- Assignment
Go through the listing below and list every line with "computer".

- Supplied records

++++++++

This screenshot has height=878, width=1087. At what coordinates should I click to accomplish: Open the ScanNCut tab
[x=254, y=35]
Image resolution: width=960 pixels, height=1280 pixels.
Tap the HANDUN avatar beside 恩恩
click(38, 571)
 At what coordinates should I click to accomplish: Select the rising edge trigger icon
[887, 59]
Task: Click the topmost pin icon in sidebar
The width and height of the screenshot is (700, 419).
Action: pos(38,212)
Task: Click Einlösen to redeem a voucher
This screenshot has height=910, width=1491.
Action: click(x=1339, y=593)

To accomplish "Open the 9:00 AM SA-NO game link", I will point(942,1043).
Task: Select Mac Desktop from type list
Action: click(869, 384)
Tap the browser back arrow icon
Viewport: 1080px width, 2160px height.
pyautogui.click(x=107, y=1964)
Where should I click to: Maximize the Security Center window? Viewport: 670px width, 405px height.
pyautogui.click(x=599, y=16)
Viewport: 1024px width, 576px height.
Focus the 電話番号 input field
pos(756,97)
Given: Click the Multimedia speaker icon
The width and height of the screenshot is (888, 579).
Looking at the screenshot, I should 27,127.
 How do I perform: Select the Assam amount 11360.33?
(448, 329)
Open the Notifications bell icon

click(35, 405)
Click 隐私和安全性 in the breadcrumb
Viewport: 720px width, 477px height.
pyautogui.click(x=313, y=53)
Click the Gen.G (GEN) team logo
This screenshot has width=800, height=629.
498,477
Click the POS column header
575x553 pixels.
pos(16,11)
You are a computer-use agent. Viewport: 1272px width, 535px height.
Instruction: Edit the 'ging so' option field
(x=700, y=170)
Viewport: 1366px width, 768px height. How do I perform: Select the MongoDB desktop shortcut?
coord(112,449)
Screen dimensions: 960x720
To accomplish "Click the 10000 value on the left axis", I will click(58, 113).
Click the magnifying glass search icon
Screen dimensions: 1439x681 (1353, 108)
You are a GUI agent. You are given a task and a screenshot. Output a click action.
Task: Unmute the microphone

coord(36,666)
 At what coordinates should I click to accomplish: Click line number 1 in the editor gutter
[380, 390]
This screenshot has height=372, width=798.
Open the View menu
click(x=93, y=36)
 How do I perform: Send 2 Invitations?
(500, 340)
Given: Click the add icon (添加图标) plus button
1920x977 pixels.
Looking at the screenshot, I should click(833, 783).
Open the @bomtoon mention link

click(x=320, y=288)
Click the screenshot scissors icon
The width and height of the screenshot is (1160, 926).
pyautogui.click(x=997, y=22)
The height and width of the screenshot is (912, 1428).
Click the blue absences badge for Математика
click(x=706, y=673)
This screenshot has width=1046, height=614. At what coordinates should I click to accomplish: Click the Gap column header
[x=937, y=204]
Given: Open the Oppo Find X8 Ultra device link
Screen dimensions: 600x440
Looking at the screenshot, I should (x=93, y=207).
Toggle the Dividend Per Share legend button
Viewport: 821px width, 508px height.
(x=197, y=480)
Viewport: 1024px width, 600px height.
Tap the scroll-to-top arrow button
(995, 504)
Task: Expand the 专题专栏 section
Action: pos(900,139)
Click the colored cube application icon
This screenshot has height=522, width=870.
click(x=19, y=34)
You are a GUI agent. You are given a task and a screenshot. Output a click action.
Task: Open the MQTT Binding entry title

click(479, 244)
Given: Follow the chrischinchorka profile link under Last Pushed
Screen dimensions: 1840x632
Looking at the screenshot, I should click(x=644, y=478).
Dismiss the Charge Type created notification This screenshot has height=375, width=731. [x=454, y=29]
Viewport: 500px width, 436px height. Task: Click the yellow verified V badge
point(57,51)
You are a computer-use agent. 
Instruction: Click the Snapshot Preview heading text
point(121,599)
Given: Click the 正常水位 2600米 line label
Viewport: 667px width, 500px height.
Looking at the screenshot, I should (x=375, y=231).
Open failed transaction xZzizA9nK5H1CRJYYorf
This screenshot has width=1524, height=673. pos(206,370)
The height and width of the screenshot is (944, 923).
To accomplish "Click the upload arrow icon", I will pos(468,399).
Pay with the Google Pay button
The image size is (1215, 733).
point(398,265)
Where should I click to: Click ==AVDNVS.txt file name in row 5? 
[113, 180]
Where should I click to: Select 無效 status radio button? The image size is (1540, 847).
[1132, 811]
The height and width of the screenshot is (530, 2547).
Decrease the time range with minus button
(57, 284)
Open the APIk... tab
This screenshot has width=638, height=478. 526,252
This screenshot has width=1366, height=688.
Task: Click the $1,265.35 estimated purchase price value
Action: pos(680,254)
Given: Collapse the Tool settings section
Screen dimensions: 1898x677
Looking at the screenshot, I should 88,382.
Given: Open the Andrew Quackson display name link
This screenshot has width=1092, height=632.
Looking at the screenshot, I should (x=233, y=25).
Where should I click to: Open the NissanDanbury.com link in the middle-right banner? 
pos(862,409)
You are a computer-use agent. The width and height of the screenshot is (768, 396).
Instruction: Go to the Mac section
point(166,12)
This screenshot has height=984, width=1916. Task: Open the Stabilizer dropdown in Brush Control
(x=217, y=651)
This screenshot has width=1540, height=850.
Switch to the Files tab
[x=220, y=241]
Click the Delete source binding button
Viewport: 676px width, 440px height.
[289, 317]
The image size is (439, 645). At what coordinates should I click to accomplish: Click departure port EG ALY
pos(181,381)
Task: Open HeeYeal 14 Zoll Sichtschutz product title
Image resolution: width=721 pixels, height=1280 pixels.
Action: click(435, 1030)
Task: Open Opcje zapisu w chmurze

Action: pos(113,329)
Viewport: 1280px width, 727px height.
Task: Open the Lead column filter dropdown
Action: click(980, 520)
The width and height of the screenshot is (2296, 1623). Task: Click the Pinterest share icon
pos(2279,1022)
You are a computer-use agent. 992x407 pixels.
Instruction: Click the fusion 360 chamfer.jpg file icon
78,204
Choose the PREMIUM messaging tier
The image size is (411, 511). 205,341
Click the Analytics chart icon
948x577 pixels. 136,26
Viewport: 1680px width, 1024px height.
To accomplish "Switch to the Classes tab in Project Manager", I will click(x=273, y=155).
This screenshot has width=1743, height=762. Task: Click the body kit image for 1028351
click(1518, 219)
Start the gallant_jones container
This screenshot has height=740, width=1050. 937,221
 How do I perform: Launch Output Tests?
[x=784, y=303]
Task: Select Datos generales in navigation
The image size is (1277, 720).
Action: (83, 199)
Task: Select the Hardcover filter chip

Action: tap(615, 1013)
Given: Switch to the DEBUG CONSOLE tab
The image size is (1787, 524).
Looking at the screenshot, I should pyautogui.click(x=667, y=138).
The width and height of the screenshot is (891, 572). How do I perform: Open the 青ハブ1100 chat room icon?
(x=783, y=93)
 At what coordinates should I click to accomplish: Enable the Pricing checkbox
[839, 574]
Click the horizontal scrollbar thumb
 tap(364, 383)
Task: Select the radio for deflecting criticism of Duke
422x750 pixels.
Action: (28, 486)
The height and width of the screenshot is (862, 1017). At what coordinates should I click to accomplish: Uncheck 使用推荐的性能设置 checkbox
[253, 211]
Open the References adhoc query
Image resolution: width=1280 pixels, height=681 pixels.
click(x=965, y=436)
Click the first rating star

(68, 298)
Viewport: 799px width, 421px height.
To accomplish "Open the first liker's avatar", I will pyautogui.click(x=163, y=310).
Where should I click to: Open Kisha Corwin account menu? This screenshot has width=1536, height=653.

++++++++

- Exercise output
You are a computer-use agent. Viewport: 1272px width, 535px height.
You are a computer-use agent. 
You are a computer-use agent. The width and height of the screenshot is (768, 396).
You are a computer-use agent. 992x407 pixels.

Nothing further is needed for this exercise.